▶ **Collected data**
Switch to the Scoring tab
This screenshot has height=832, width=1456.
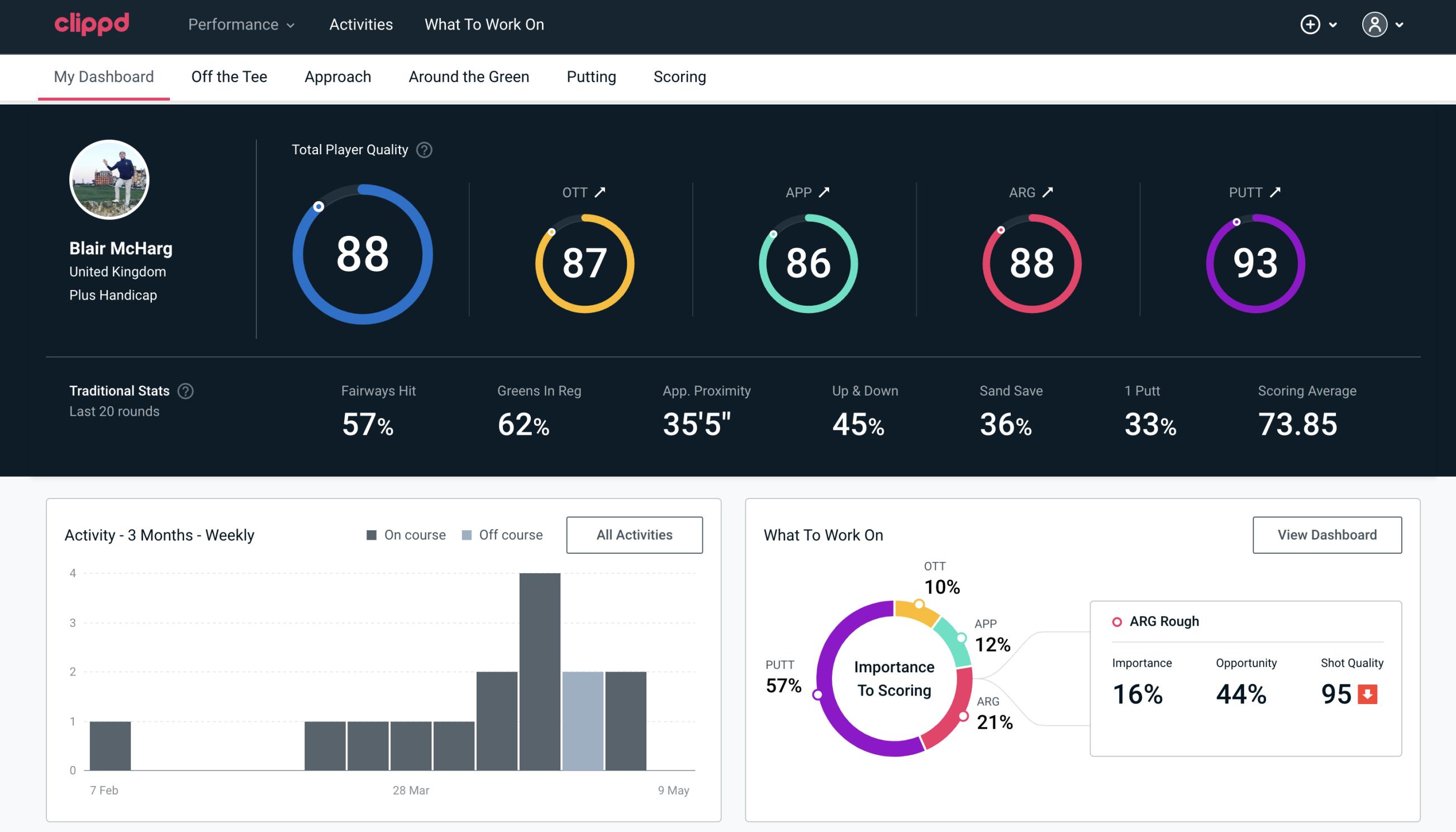pyautogui.click(x=680, y=76)
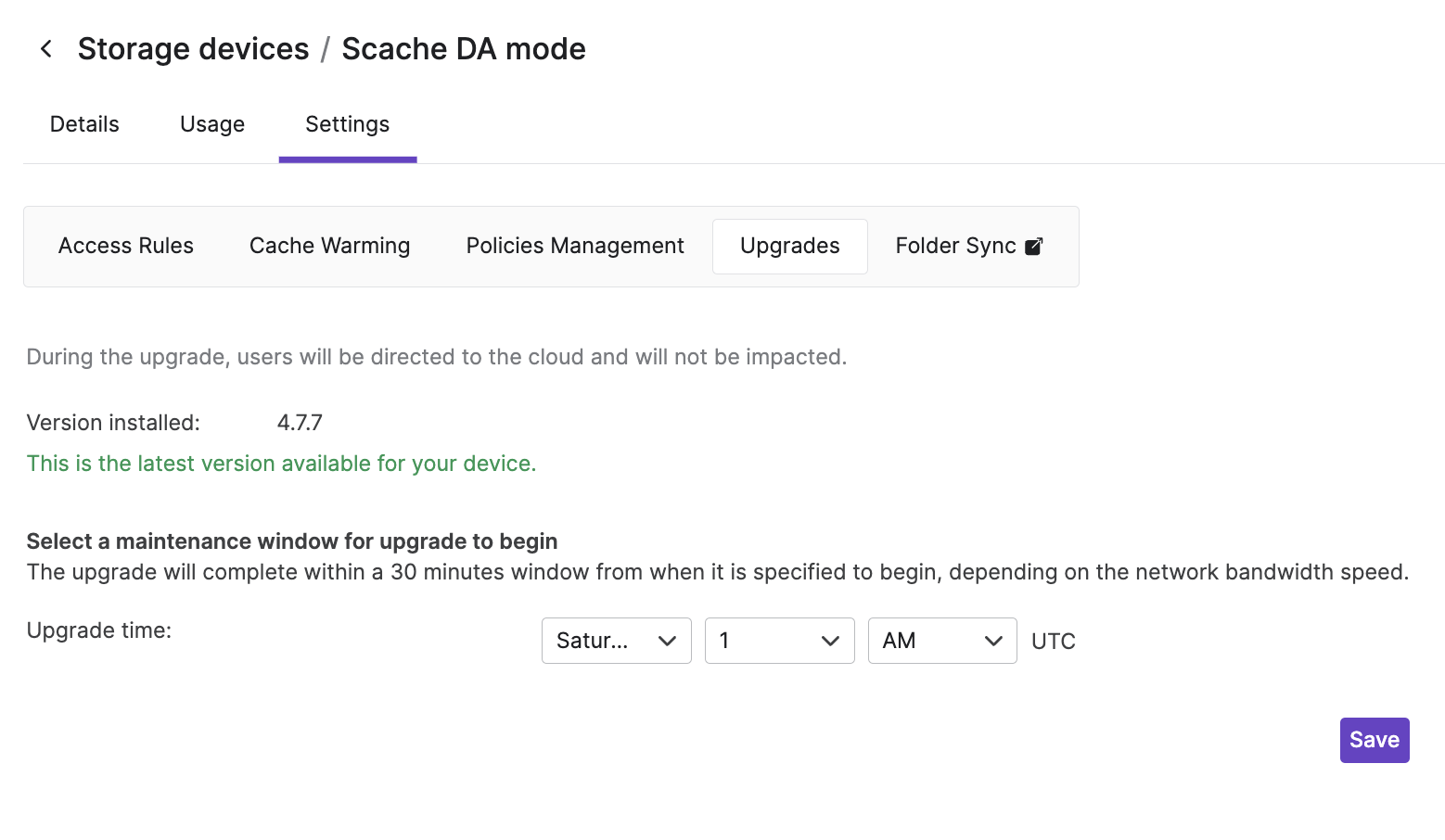Click the installed version number 4.7.7
1445x840 pixels.
300,423
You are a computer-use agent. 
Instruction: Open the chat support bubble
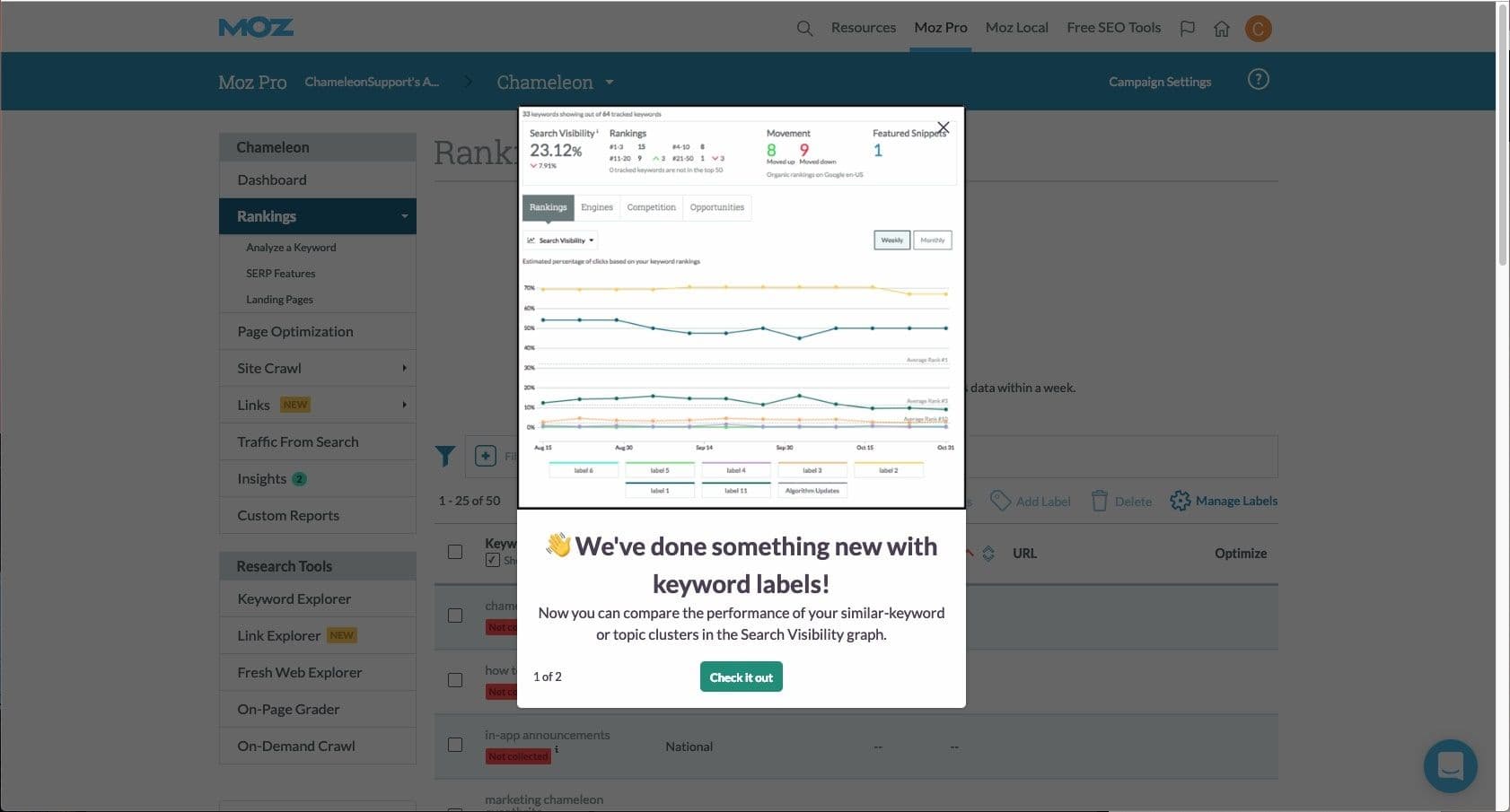pos(1450,765)
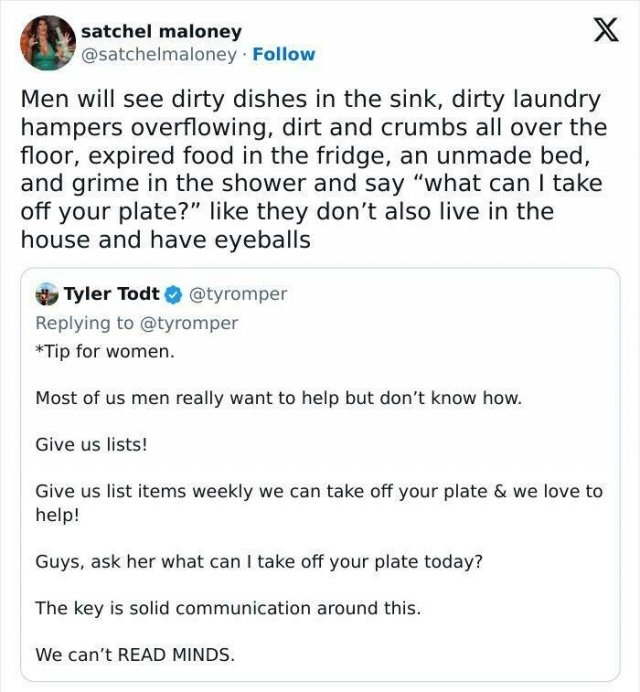Open satchel maloney's profile picture
Image resolution: width=640 pixels, height=692 pixels.
(47, 43)

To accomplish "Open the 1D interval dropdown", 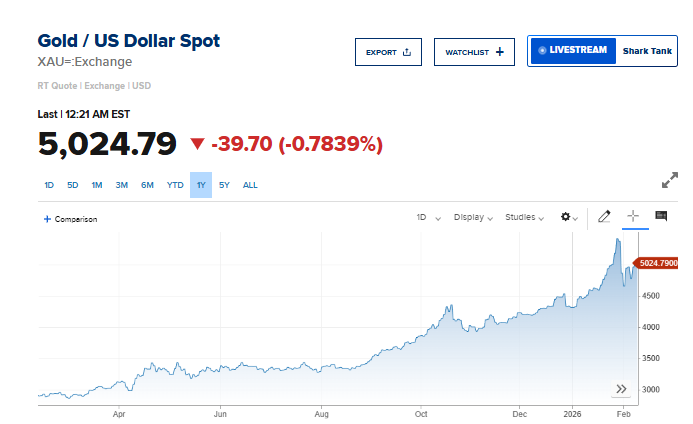I will point(428,217).
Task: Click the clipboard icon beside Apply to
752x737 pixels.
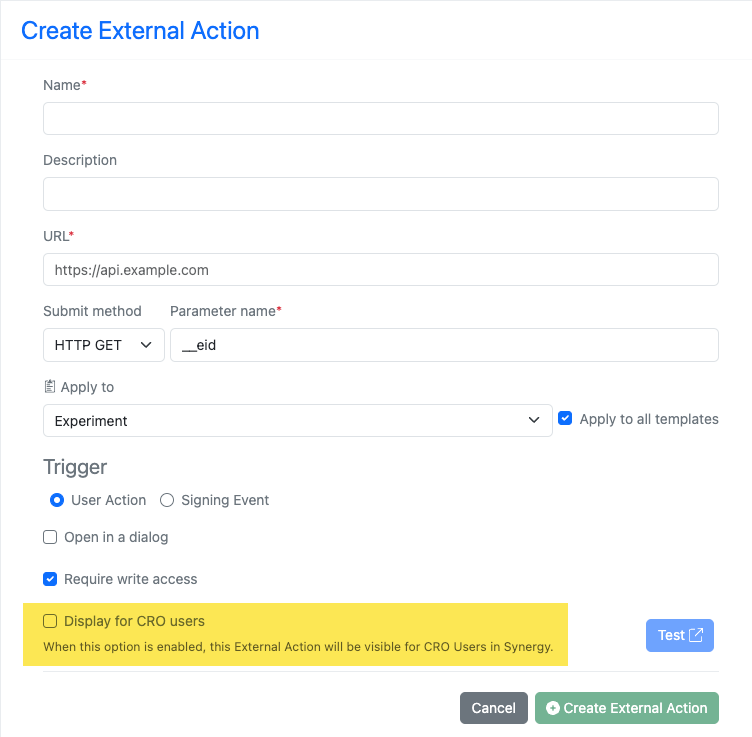Action: (x=49, y=386)
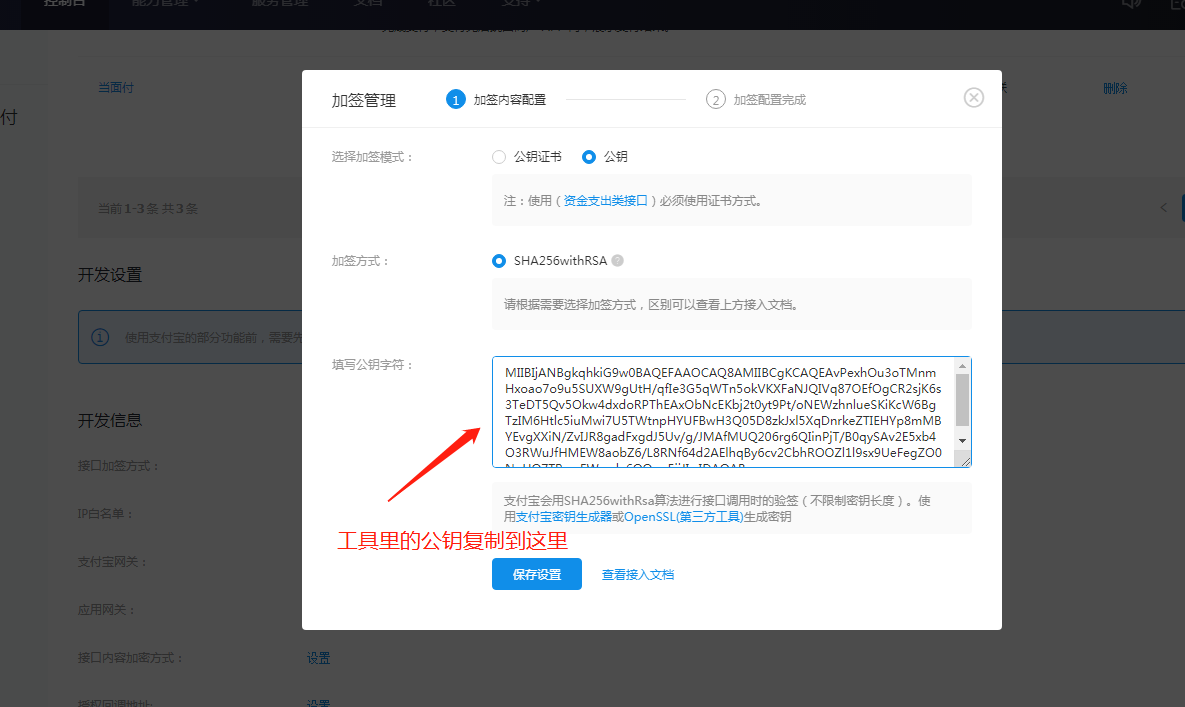The height and width of the screenshot is (707, 1185).
Task: Select the 公钥 radio option
Action: click(x=589, y=157)
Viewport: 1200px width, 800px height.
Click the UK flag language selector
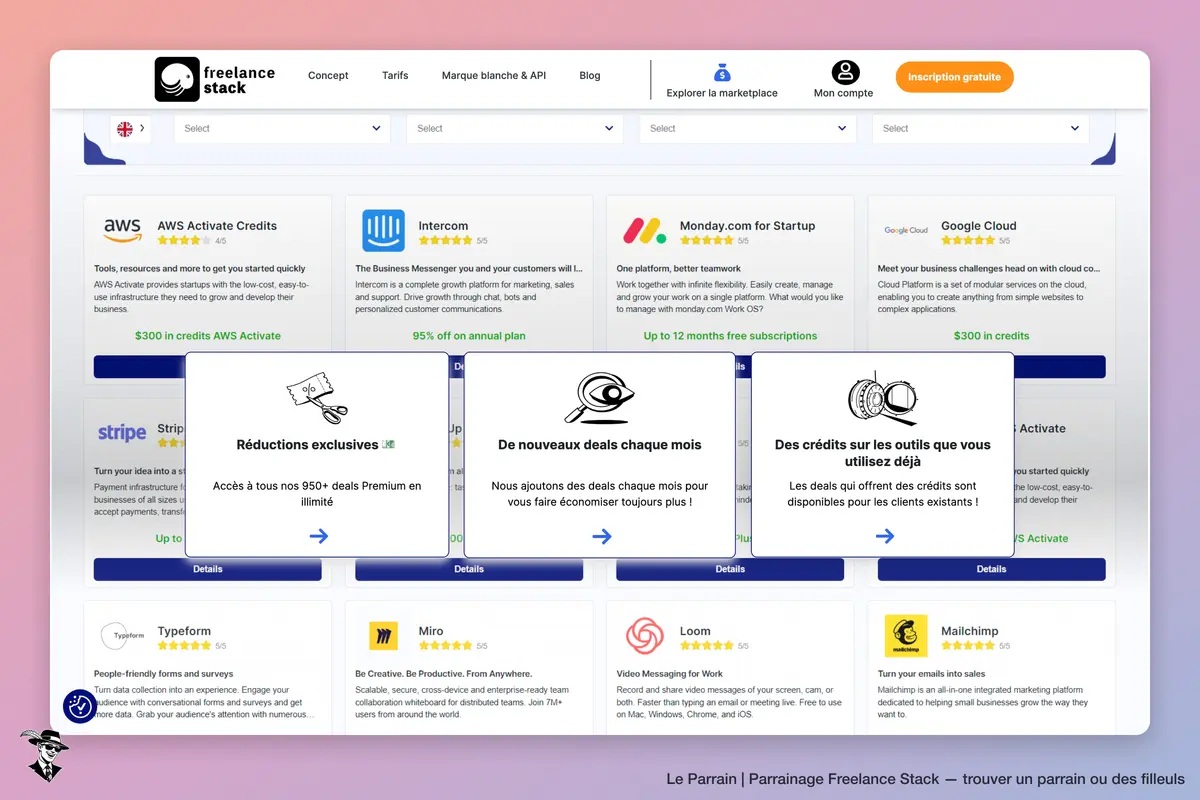point(131,128)
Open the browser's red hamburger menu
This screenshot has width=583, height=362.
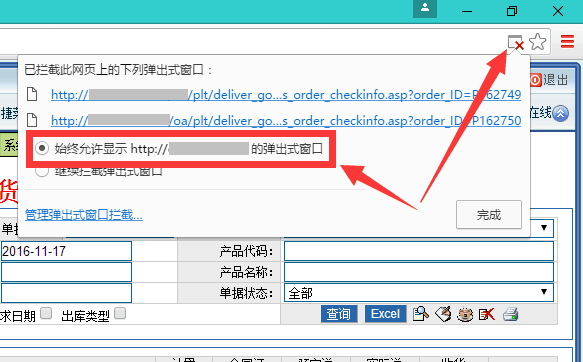pos(567,41)
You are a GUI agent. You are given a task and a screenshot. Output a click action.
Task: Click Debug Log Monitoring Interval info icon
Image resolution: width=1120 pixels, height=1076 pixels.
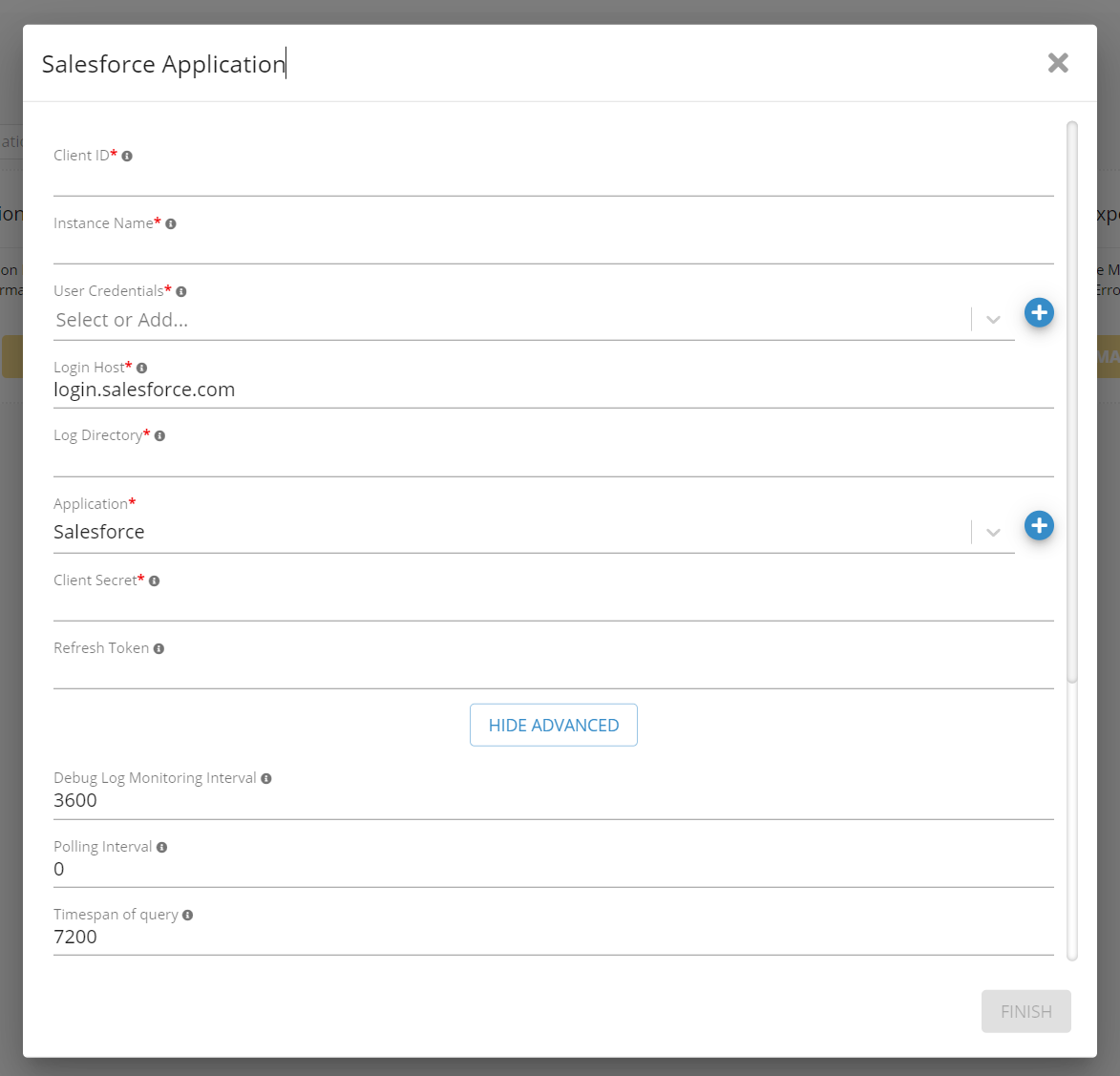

▶ **What you need to do**
Nothing but a number is wanted here: please count the lines in the entries above that include the word "icon".

▶ **Final answer**
2